Week 1: Paris to the 11th Century: Inhabitants and Invaders
From its settlement by the Parisii, a Gaulish people, to successive incursions by Romans, Vikings and Franks, the early city evolved to reflect concerns regarding dominance, security and control.
Week 2: Paris as Medieval City: Town, Gown and Crown
As France began to solidify its borders, it continued to embrace the great European unifier of Roman Catholicism.

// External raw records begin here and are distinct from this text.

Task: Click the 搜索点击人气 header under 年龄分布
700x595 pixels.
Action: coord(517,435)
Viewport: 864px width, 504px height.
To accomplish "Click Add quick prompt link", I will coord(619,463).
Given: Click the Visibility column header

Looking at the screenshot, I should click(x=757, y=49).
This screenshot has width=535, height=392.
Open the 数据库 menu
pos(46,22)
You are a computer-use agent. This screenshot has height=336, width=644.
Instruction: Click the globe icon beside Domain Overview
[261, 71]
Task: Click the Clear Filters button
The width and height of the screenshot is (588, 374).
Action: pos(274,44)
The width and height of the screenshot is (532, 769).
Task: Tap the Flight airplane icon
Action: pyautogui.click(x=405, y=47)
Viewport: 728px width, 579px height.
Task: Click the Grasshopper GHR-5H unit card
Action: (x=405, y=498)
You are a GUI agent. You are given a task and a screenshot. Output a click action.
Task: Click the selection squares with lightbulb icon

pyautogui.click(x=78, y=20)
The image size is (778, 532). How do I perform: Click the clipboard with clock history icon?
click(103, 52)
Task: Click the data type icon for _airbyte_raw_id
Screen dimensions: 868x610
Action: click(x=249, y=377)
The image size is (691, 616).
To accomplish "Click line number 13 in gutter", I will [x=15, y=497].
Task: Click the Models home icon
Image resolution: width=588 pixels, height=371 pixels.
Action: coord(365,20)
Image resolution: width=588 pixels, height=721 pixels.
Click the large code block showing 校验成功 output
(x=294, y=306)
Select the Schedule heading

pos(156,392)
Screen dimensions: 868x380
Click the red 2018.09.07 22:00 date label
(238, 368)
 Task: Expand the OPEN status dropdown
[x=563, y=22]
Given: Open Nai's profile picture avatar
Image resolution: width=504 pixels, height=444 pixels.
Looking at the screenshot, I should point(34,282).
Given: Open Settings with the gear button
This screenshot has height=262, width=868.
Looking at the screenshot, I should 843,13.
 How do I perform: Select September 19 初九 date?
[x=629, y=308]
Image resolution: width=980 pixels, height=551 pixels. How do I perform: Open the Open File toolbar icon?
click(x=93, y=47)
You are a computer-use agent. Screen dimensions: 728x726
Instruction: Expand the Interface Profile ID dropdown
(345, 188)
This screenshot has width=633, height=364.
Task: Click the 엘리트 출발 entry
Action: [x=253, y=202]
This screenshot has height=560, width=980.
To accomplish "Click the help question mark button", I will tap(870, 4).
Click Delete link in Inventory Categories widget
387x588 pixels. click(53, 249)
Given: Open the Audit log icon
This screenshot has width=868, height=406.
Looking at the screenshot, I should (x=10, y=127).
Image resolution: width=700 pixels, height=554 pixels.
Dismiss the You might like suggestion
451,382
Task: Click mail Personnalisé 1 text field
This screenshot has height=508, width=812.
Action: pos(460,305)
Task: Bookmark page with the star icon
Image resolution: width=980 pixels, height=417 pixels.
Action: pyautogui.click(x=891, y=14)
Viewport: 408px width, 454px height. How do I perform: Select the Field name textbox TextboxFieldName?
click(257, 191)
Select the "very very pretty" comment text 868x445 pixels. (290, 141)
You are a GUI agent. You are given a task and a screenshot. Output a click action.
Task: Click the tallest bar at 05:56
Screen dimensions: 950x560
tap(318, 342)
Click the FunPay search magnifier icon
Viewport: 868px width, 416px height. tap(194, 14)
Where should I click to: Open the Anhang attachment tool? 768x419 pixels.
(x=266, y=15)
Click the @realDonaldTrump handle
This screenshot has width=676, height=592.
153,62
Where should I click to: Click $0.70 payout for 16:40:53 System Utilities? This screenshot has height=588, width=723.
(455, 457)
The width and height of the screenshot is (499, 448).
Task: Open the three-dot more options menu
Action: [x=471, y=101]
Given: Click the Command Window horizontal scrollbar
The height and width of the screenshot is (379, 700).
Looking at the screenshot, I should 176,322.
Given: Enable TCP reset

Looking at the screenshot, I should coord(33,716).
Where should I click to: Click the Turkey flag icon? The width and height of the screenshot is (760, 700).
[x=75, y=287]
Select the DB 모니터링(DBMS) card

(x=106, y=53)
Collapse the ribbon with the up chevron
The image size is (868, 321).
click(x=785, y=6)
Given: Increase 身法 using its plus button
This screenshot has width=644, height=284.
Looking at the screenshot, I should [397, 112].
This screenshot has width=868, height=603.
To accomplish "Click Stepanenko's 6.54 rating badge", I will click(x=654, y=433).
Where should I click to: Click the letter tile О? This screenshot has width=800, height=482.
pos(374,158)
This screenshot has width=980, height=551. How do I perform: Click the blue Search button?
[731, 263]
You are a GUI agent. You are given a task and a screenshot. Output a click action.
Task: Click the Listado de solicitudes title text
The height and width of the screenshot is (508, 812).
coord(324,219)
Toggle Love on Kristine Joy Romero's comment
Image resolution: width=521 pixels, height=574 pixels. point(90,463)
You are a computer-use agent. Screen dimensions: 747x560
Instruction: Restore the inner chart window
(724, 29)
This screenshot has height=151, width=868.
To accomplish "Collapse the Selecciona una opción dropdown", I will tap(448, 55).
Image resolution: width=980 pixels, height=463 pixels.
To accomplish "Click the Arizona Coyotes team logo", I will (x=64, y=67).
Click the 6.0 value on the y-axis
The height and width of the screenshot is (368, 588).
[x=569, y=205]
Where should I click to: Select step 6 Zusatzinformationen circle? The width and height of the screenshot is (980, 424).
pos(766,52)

We will investigate the city’s cathedrals and churches, monasteries and convents (many destroyed after the 1789 Revolution), and the Sorbonne University, contrasting their power with the administrative centres of the time.
Week 3: Paris as Royal City: From Renaissance to Revolution
Henry IV, Louis XIII and Louis XIV each left a dominant stamp on Paris, by commissioning grand monuments, dictating urban planning, and controlling new construction through strict regulation—a regulation whose imprint we will explore today.
Week 4: Paris as Nineteenth-Century City: From Napoléon Bonaparte to the Third Republic
The 19th Century saw the realization of pre-Revolution urban planning projects as Paris reflected a tumultuous succession of emperors, monarchs and republics. We will examine how Napoléon I and Napoléon III re-engineered the city’s infrastructure while embellishing it to reflect their personal glory and the stature of France.
Week 5: Paris as Imperial City: Art Galleries, Expositions and Museums
From the early 1800s onward, Paris served as a showcase for France’s empire, unleashing a collecting impulse that would fill its imperial repositories of art galleries, international expositions and museums. We will consider how this visual landscape has laid a backdrop for the city’s dominance today.
Week 6: Paris after 1870: Wars and Alliances
In the pan-European struggle for hegemony, war and alliances left substantial marks on Paris, in both obvious and subtle fashion. We will investigate the urban imprints of the 1871 French defeat by Prussia, the 1894 military alliance with Russia, and the legacy of the First and Second World Wars.